• Set exercise: Reproduce the Klondex Mines text below word for word.

• Page extract:
::::::::
Klondex Mines
- Type: Subsidiary
- Founded: 1975
- Headquarters: Reno, Nevada and Vancouver, British Columbia
- Key people: Paul Huet (President and Chief executive officer); Richard Hall (Chairman);
- Parent: Hecla Mining
- Website: https://www.klondexmines.com/

= Klondex Mines =

North American gold mining company

Klondex Mines was a North American gold-mining company, based in Reno, Nevada and Vancouver, British Columbia. It had three operating mines in Nevada and one in Manitoba, and was listed on the Toronto Stock Exchange and the NYSE American. In March 2018, it was acquired by Hecla Mining.

== History ==
Klondex Mines was founded in 1975, through the spinoff of the Fire Creek Project in Nevada from Placer Development. Until 2012, Klondex was principally engaged in exploration of its Fire Creek Project. It attempted to sell this project to several suitors in the 2000s, but was not successful in doing so.

In 2011, a dissident shareholder group successfully proposed a new board of directors. In September 2012, the current CEO, Paul Huet, took control, as the result of another proxy battle. Huet had experience with the company, as part of previous teams examining the possibility of buying its Fire Creek project. At that time, the company was in dire financial straits.
::::::::
• Recorded information:
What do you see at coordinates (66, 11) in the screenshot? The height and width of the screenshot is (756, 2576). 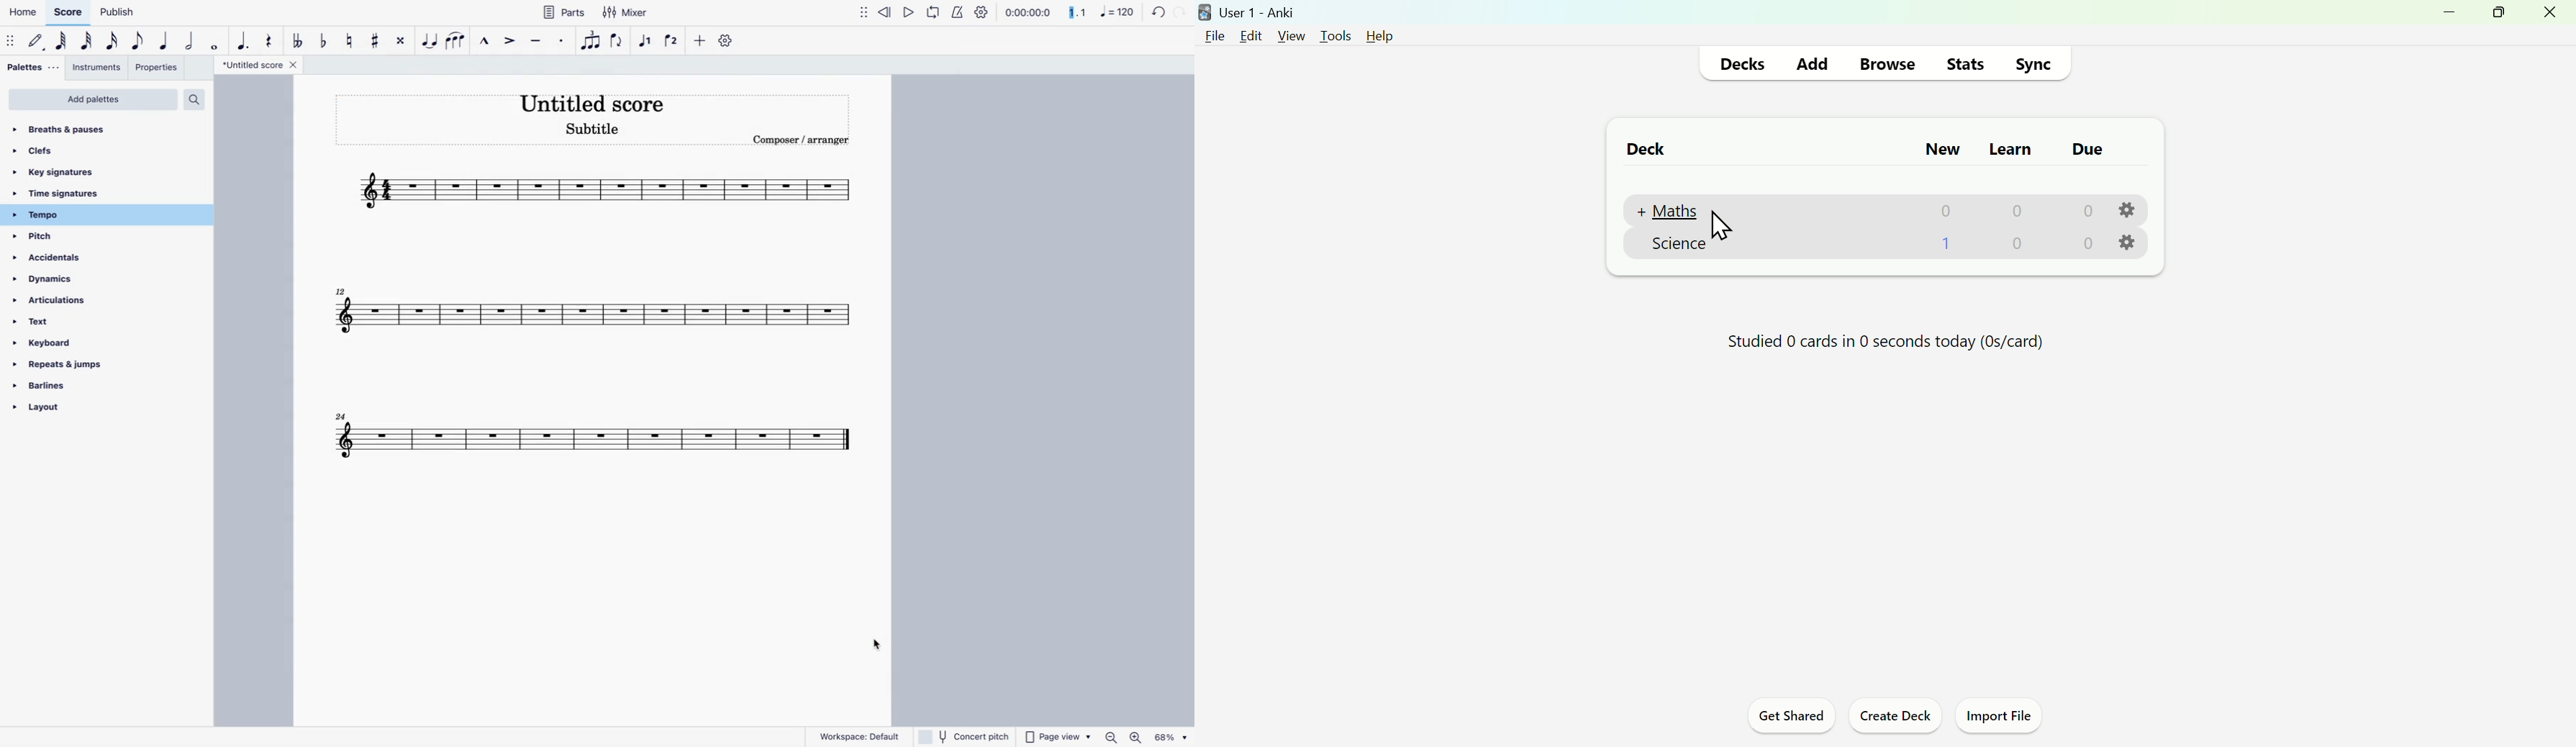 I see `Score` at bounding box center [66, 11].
::::::::
• Correct output:
Klondex Mines
- Type: Subsidiary
- Founded: 1975
- Headquarters: Reno, Nevada and Vancouver, British Columbia
- Key people: Paul Huet (President and Chief executive officer); Richard Hall (Chairman);
- Parent: Hecla Mining
- Website: https://www.klondexmines.com/

= Klondex Mines =

North American gold mining company

Klondex Mines was a North American gold-mining company, based in Reno, Nevada and Vancouver, British Columbia. It had three operating mines in Nevada and one in Manitoba, and was listed on the Toronto Stock Exchange and the NYSE American. In March 2018, it was acquired by Hecla Mining.

== History ==
Klondex Mines was founded in 1975, through the spinoff of the Fire Creek Project in Nevada from Placer Development. Until 2012, Klondex was principally engaged in exploration of its Fire Creek Project. It attempted to sell this project to several suitors in the 2000s, but was not successful in doing so.

In 2011, a dissident shareholder group successfully proposed a new board of directors. In September 2012, the current CEO, Paul Huet, took control, as the result of another proxy battle. Huet had experience with the company, as part of previous teams examining the possibility of buying its Fire Creek project. At that time, the company was in dire financial straits.